[support] MyISAM vs InnoDB

Pierre Rineau pierre.rineau at makina-corpus.com
Mon Mar 23 17:26:42 UTC 2009


Le lundi 23 mars 2009 à 09:24 -0700, Michael Prasuhn a écrit :
> On Mar 21, 2009, at 1:32 PM, Daniel Carrera wrote:
> > I just wrote another post that explains my hosting environment. I am  
> > interested in speed and reliability (isn't everybody?). My  
> > understanding is that:
> >
> > 1) InnoDB is more reliable.
> > 2) InnoDB reads faster, if the primary keys and indexes are set right.
> > 3) InnoDB writes slower.
> > 4) InnoDB requires more disk space and more RAM.
> 
> A lot of confusion here, from others, not just Daniel. Overall the  
> biggest benefit is that InnoDB supports row-level locking versus table- 
> locking on writes. For high traffic sites this can make some obvious  
> benefits for tables like access logs, sessions, users, comments,  
> node_comment_statistics and the like.
> 
> The downside is that for reading large amounts of simple data, InnoDB  
> is slower than MyISAM. In fact MyISAM is probably one of the fastest  
> engines out there in terms of reading data.

DATASET EXTRACT:
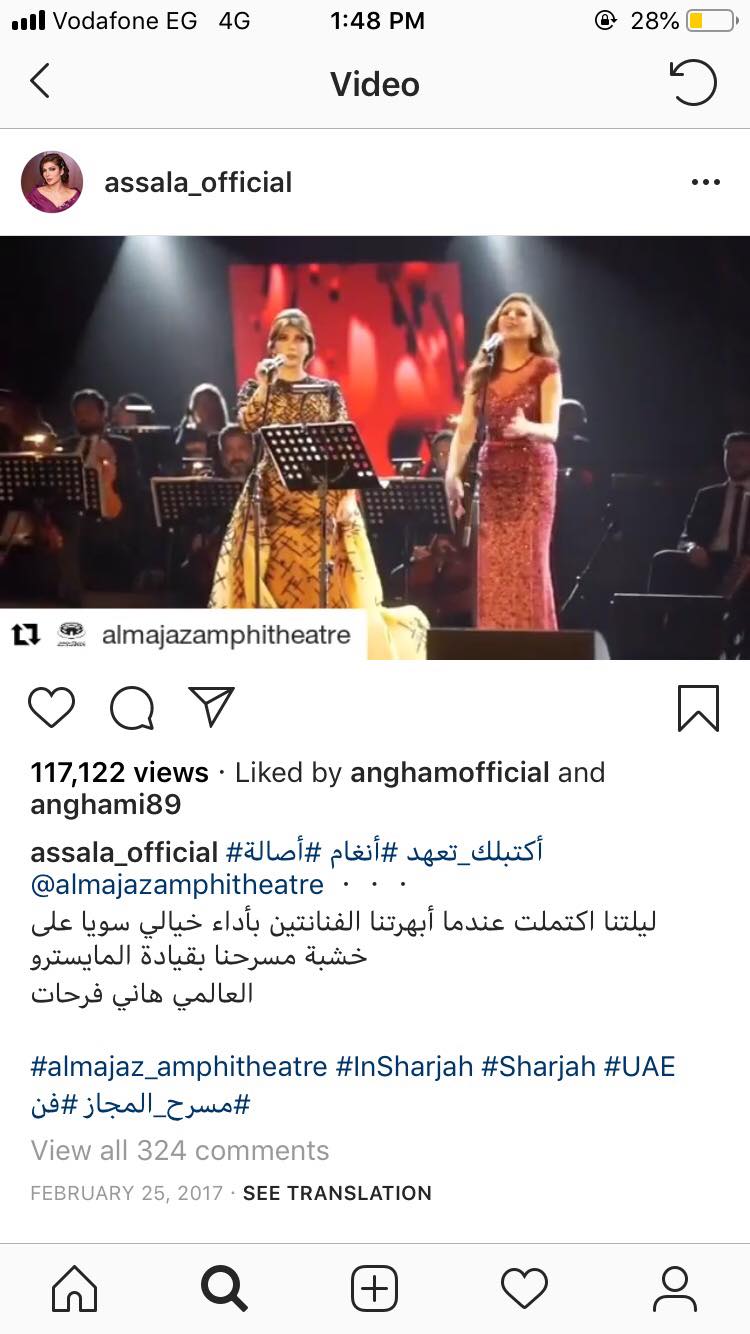
Task: Open assala_official username in post header
Action: click(x=198, y=182)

TO BE DONE:
Can you carry the MyISAM vs InnoDB mailing-list post further, starting right after its last sentence? The material comes from a separate source.

OUTPUT OF THE TASK:
I don't think speed is really the problem here. There are a lot of wide
architectures that uses PostgreSQL or other DBMS's under very high load.
There are now a lot of solution to support high loads, and most of them
are based on redondancy and large amount of memory. Use a fast DBMS, ok,
but use a REAL DBMS, they are, in fact, fast enough.

The fact MyISAM reads fast, is the concequencies of its lack of security
and features.
Don't kill the kitten, don't use MyISAM.

Indeed, keeping such engine alive is an heresy, because it's not ACID
compliant, even if Drupal does not use transactions or referencial
integrity, this is a very bad habit to continue to use it.

> In short, unless you know you have large waits doing common tasks such  
> as insert comments when the load on the site is high, or you have a  
> way to examine how many connections are waiting on table locks before  
> completion, you are probably best off sticking with MyISAM.
> 
> Also, while InnoDB is widely available these days, you may still run  
> into hosts that don't support it, but do support MyISAM.

Your conclusion makes sens, some hosters continues to use outdated
technos such as MyISAM. But in case you are starting a new architecture
of your own somewhere, I really disencourage you to use MyISAM.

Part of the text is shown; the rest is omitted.